Lenny Abrahamson’s adaptation of Emma Donoghue’s novel Room, the horrific tale of a woman and son held captive for years in a tiny space, won on Sunday the 40th Annual Toronto International Film Festival’s top prize — the Grolsch People’s Choice Award.
Both the Booker-shortlisted bestseller and the film were inspired by Elisabeth Fritzl, who endured 24 years of captivity in the basement of her family home in Austria, where she was repeatedly raped by her father and bore seven of his children.
She escaped in 2008.
Abrahamson (Frank, What Richard Did) told a news conference last week that he tried to stay away from the true story in making the movie.
The Irish director researched other cases.
“It’s amazing to look at some of these homecomings that are captured by news crews,” he said. “But for any really good piece of storytelling, it has to be about those specific characters. So we just stuck to the truth of the characters, and not to reference any true crime.”
The film tells the story of a young woman and her child’s escape from 10 years of captivity, as told through the eyes of five-year-old Jack — played by Jacob Tremblay.
Born in the three meter-by-three meter space, this is where Jack eats, sleeps and plays. For him, it’s home. But his “Ma” (Brie Larson) has a plan to escape. The world beyond the room leaves the boy frightened and awestruck, while his mother has to whip up the courage to face it again.
Sean Bridgers plays Ma’s kidnapper Old Nick — and Jack’s father. The film, which screened in Toronto after an auspicious Telluride premiere earlier this month, also stars William H. Macy and Joan Allen.
Sunday’s prize puts Room among possible early frontrunners for the Oscars.
Several past winners in Toronto went on to snag best picture Academy Awards, including 12 Years a Slave, The King’s Speech and Slumdog Millionaire.

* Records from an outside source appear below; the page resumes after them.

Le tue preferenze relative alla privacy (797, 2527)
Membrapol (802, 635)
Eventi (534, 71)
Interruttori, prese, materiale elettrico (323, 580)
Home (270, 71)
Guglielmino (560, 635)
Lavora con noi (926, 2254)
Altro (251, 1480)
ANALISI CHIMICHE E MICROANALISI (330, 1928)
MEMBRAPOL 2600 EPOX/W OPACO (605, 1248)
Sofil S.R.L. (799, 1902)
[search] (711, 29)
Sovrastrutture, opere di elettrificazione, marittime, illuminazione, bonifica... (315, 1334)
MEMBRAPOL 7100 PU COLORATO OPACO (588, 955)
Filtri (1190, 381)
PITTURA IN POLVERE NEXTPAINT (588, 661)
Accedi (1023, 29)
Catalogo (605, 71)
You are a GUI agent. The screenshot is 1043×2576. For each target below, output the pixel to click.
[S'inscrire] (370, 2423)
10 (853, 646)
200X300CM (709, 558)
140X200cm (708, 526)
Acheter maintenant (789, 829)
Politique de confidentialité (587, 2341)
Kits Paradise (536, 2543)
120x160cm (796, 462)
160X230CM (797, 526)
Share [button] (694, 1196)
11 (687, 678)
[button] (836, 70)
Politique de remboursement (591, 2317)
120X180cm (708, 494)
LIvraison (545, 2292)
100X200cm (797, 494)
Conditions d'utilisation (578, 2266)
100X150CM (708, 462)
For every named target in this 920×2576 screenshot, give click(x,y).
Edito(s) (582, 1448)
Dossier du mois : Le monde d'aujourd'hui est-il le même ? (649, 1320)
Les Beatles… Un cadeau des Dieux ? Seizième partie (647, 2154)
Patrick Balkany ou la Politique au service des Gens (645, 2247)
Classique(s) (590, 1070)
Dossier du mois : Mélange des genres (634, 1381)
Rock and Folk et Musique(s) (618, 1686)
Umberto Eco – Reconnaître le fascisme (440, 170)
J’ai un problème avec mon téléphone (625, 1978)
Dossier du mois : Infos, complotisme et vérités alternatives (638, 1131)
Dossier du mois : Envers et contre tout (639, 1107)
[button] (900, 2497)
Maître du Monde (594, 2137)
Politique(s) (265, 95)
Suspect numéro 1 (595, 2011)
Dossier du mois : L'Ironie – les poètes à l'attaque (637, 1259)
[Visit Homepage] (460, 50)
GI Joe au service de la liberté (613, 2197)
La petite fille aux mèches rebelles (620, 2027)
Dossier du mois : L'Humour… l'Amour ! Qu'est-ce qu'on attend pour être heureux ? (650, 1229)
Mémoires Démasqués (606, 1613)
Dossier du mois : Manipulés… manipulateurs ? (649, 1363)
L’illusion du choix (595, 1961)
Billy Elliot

Runners-up for the Toronto People’s Choice Award, meanwhile, were Tom McCarthy’s Spotlight, starring Mark Ruffalo, Rachel McAdams and Michael Keaton in the true story about Boston Globe reporters who uncovered a massive child abuse scandal and cover-ups within the local Catholic Church, and Pan Nalin’s Angry Indian Goddesses.
Promoted as India’s first female buddy comedy, the film shows a group of women discussing careers, sex, noisy neighbors and street harassment in a frank depiction of contemporary Indian society.
Movie buyers flocked in record numbers to the Toronto film festival this year, with 2,100 bidding on nearly 400 feature and short films from 71 countries.
The distribution rights for 36 films were picked up, including sci-fi horror Hardcore that sold for a reported US$10 million.
Other big money makers included Anomalisa, Eye in the Sky, Forsaken, Into the Forest, Ma Ma, Mr Right, The Program and Sunset Song.
The new television series Trapped by Icelandic director Baltasar Kormakur was bought by the Weinstein Company.